From top to bottom, write out the listing exactly and skip every picture.

____________

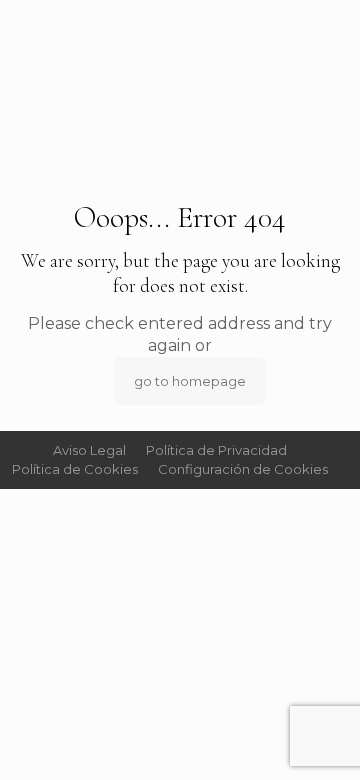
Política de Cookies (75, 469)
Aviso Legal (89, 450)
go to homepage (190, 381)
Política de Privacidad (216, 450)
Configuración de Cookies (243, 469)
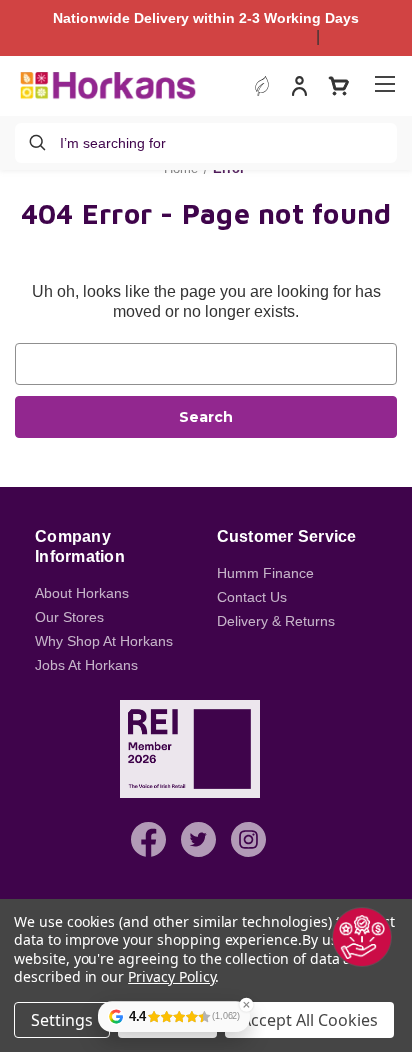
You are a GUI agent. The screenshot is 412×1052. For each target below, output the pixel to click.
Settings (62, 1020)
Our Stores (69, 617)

____________

## Exercise output
Política de Cookies (75, 469)
Aviso Legal (89, 450)
go to homepage (190, 381)
Política de Privacidad (216, 450)
Configuración de Cookies (243, 469)
You are a GUI agent. The screenshot is 412×1052. For each target below, output the pixel to click.
Settings (62, 1020)
Our Stores (69, 617)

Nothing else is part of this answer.